Personal information
- Full name: Angus Charles Alexander
- Date of birth: 10 January 1934
- Place of birth: Arbroath, Scotland
- Date of death: 1 January 2010 (aged 75)
- Place of death: Workington, England
- Height: 5 ft 9 in (1.75 m)
- Position(s): Wing half

Senior career*
- Years: Team / Apps / (Gls)
- 1950–1957: Burnley / 0 / (0)
- 1957–1958: Southport / 14 / (1)
- 1958–1959: Workington / 49 / (4)
- 1959–1960: York City / 7 / (0)

= Gus Alexander =

Scottish footballer (1934–2010)

Angus Charles Alexander (10 January 1934 – 3 January 2010) was a Scottish footballer who played as a wing half.

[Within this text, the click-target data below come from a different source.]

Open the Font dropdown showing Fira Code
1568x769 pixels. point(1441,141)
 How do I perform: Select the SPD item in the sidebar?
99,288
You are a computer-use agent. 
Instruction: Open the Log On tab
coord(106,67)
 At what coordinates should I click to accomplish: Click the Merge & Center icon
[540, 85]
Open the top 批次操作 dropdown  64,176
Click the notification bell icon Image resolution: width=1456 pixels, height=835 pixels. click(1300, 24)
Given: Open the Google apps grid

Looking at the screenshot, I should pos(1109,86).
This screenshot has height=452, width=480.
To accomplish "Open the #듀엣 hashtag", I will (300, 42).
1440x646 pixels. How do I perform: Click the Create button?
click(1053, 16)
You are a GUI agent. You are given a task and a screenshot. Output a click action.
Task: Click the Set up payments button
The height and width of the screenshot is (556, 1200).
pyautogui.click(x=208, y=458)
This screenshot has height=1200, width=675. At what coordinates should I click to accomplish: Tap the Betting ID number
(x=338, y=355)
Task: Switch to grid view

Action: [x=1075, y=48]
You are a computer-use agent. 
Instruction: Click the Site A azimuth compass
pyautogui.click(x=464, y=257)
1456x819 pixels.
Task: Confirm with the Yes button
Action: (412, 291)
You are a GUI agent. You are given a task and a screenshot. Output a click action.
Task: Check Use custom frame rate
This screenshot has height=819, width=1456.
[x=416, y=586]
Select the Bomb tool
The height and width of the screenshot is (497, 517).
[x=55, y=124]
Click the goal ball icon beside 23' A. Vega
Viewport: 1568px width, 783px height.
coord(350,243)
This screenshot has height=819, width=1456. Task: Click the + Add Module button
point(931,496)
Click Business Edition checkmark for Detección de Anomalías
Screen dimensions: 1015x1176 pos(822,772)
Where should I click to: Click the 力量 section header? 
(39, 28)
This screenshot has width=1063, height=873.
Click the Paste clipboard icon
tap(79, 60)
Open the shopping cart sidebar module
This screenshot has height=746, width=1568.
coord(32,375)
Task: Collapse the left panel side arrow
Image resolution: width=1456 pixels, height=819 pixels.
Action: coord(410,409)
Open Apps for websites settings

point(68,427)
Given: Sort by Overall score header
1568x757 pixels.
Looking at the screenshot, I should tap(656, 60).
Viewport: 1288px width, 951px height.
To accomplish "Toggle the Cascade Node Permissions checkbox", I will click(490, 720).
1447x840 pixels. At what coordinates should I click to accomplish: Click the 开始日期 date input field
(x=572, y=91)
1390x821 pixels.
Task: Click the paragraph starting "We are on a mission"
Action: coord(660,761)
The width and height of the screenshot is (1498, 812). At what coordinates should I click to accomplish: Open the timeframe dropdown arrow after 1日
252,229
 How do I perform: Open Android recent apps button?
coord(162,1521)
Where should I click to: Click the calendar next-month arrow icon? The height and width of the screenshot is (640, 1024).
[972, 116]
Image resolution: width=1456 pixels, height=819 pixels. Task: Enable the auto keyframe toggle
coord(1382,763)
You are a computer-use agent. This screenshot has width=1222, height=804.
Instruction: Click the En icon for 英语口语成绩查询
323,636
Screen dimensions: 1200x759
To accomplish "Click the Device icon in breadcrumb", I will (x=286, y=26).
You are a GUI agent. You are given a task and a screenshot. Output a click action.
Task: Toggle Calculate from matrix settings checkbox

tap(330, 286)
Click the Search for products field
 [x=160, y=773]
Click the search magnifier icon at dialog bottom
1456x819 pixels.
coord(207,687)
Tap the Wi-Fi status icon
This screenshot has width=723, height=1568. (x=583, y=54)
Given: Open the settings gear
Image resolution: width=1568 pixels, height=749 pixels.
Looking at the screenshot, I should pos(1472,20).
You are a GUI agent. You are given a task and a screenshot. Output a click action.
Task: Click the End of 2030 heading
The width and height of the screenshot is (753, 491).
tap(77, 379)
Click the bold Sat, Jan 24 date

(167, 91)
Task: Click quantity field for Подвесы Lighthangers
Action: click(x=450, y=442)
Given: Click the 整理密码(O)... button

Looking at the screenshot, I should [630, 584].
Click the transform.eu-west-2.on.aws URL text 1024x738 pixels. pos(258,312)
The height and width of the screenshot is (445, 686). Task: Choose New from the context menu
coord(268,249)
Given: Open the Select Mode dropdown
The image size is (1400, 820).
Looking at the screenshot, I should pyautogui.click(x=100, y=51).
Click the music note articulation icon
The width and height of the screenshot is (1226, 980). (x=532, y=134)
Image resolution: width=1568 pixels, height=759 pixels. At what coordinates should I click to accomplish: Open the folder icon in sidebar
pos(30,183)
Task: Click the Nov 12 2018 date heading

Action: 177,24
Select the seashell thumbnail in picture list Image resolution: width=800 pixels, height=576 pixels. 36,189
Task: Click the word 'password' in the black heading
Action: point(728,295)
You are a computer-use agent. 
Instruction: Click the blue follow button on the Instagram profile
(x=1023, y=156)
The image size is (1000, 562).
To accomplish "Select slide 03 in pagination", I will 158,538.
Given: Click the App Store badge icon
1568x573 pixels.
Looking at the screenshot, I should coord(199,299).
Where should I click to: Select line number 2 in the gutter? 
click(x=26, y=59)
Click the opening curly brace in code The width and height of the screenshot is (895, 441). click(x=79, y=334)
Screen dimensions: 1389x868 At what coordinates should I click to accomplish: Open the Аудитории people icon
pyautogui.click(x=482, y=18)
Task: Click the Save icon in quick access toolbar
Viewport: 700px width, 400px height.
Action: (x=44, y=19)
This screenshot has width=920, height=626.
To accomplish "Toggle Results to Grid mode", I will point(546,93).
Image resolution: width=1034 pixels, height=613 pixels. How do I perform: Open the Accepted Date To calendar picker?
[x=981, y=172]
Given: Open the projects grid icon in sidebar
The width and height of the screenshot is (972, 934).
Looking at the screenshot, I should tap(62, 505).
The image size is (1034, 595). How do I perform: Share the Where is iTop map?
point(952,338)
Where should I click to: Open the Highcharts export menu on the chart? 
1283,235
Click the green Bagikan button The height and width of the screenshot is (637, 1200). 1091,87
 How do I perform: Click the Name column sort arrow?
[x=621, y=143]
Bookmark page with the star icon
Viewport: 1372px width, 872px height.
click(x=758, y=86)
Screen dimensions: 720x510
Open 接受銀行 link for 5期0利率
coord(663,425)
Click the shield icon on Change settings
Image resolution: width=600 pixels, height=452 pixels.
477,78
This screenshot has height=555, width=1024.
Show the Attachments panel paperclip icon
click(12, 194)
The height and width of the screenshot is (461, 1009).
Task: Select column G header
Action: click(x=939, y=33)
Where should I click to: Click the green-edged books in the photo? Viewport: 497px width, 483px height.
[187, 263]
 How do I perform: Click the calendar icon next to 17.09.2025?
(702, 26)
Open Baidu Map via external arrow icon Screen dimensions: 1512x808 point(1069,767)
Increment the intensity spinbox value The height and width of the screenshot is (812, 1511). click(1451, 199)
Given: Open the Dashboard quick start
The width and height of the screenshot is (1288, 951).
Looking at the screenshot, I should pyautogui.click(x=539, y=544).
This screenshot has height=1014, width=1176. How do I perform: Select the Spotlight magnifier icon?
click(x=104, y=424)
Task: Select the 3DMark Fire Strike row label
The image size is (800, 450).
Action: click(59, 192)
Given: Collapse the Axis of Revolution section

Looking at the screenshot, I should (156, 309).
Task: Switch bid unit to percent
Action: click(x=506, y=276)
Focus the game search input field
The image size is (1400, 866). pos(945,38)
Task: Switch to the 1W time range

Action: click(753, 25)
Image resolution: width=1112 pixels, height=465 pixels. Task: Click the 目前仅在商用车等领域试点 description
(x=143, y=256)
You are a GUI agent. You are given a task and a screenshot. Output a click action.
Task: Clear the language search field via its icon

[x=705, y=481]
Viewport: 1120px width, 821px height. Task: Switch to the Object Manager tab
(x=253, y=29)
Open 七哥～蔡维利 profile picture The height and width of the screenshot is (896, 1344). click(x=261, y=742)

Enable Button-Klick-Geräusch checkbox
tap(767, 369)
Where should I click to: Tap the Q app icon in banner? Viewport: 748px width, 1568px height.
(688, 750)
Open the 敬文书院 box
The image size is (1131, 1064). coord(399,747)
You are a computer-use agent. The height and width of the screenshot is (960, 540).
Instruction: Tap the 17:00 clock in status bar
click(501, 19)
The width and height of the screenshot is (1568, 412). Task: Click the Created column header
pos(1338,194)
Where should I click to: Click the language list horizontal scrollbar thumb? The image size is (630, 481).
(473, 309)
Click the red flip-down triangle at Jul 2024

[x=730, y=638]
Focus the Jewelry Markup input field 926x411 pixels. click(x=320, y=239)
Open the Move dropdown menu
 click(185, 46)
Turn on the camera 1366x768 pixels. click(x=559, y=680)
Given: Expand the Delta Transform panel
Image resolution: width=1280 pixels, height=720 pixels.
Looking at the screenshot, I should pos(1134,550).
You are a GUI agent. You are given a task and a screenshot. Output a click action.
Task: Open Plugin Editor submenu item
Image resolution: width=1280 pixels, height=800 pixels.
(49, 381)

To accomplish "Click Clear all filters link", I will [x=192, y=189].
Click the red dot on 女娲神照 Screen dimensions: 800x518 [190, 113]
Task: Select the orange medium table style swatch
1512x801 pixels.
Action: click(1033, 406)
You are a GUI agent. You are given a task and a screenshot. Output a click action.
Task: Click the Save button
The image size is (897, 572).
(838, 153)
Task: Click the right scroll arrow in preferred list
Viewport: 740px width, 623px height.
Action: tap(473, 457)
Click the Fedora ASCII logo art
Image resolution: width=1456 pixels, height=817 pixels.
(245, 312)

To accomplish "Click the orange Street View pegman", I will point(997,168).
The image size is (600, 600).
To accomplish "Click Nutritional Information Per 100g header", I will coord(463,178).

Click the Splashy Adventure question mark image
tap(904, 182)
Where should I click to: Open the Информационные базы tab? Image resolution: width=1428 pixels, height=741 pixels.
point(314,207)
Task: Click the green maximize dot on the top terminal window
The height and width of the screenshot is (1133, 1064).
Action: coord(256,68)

He joined Burnley in 1950 as an amateur, signing as a professional a year later. He made no first team appearances for Burnley after leaving for Southport in 1957. After less than a year at Southport, he moved to Workington, where he made nearly 50 league appearances. A move to York City saw him finish his Football League career, where he made seven appearances. After retiring from football, Alexander worked in the steel industry for a number of years before retiring in the 1990s.

==Career==
Born in Arbroath, Angus, Alexander started his career with Arbroath YC before joining Burnley as an amateur on 5 July 1950 and signing a professional contract on 25 January 1951. Although he was considered an understudy to Jimmy McIlroy, he made no first team appearances for Burnley, and served his National Service from 1952 to 1954 in Cyprus and Suez while playing football for the British Army. After completing his military service, he joined Southport for a four-figure fee in July 1957. He made 14 appearances and scored one goal in the league before the club placed him on the transfer list because he was dissatisfied with playing reserve team football. He signed for Workington in February 1958 in exchange for Tommy Kinloch, making 49 appearances and scoring four goals in the league.

Alexander joined York City in June 1959 as part of an exchange deal which saw Tom Brownlee move to Workington. After making seven appearances for York he left the club in 1960, and subsequently worked for the Distington Engineering Company. He had trials with his former club Workington in December 1961, but the club was unable to afford to sign him. He made no further professional appearances. After working in the steel industry for 14 years and then at a printing firm, he took early retirement in the early 1990s. He died in Workington on 3 January 2010 at the age of 75 after suffering from an illness.